Lastly, we grant WSDOT’s request to strike appendices A, B, and C of Crane’s opening brief because those materials were not submitted to the trial court below and were not made part of the record at appeal.18
Affirmed.
Webster, J., and Howard, J. Pro Tern., concur.
Review granted at 143 Wn.2d 1013 (2001).
Case dismissed by order of the Supreme Court May 21, 2001.
The Pennsylvania, 86 U.S. (19 Wall.) 125, 22 L. Ed. 148 (1873).
361 U.S. 107, 80 S. Ct. 173, 4 L. Ed. 2d 142 (1959).
Crane also argued to the court below that defendants’ alleged violation of Occupational Safety and Health Act (OSHA) regulations triggered the Pennsylvania Rule, but they have apparently abandoned that argument and now focus exclusively on Washington State Industrial Safety and Health Act (WISHA) violations.
Inlandboatmen’s Union v. Dep’t of Transp., 119 Wn.2d 697, 700, 836 P.2d 823 (1992). Crane claimed the trial court erred in finding that OSHA and WISHA regulations do not apply to Washington State Perries. However, the court did not so hold. Rather, it concluded that such violations do not trigger application of the Pennsylvania Rule.
WISHA regulations regarding bloodborne pathogens became effective on May 26, 1992. WAC 296-62-08001. The sections mandating an Exposure Control Plan became effective on June 26, 1992, and the sections regarding information and training became effective on July 27, 1992. Crane was stuck by the needle in August 1992, after the regulations became effective.
The Pennsylvania, 86 U.S. at 133.
The Pennsylvania, 86 U.S. at 135.
The Pennsylvania, 86 U.S. at 136.
See, e.g., Churchill v. The F/V Fjord, 857 F.2d 571, amended by 892 F.2d 763 (9th Cir. 1988) (navigation lights); In re Seaboard Shipping Corp., 449 F.2d 132 (2d Cir. 1971) (lifeboat regulations); Kernan v. Am. Dredging Co., 355 U.S. 426, 78 S. Ct. 394, 2 L. Ed. 2d 382 (1958) (fire on tug caused by open-flame kerosene lamp).

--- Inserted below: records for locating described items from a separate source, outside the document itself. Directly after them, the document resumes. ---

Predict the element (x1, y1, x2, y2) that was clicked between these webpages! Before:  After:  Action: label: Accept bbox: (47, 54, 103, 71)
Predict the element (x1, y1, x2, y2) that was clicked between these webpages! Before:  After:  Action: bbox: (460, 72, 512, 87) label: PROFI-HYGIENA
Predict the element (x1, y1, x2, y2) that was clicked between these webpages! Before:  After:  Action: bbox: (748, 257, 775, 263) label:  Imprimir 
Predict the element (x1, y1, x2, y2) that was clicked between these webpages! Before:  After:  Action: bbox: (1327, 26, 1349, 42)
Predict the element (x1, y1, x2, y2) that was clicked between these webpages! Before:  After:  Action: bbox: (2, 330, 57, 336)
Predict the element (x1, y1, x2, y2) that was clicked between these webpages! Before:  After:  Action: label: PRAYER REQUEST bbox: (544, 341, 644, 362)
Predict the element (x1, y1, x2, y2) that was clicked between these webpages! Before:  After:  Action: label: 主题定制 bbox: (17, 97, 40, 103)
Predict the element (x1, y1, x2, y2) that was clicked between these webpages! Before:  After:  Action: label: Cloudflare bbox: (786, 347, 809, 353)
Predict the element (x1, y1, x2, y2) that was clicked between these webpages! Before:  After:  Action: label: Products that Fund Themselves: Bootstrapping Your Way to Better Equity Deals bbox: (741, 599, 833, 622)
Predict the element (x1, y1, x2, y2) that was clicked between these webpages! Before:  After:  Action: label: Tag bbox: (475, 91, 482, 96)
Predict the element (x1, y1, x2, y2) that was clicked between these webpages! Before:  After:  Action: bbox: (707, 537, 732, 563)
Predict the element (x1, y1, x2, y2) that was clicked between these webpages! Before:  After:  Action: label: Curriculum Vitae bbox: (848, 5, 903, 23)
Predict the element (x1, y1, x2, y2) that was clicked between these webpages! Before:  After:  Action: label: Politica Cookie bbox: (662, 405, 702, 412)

155 F.3d 587, 595-96 (2d Cir. 1998).
Spentonbush, 155 F.3d at 595.
Herron v. Tribune Publ’g Co., 108 Wn.2d 162, 169, 736 P.2d 249 (1987).
CR 56(c); Wilson v. Steinbach, 98 Wn.2d 434, 437, 656 P.2d 1030 (1982).
Scott v. Pac. W. Mountain Resort, 119 Wn.2d 484, 502, 834 P.2d 6 (1992).
Havens v. F/T Polar Mist, 996 F.2d 215, 218 (9th Cir. 1993).
Havens, 996 F.2d at 218.
Because Crane has not met her burden of proof on causation, Sentilles has no bearing on our result.
RAP 9.12; Nelson v. McGoldrick, 127 Wn.2d 124, 141, 896 P.2d 1258 (1995).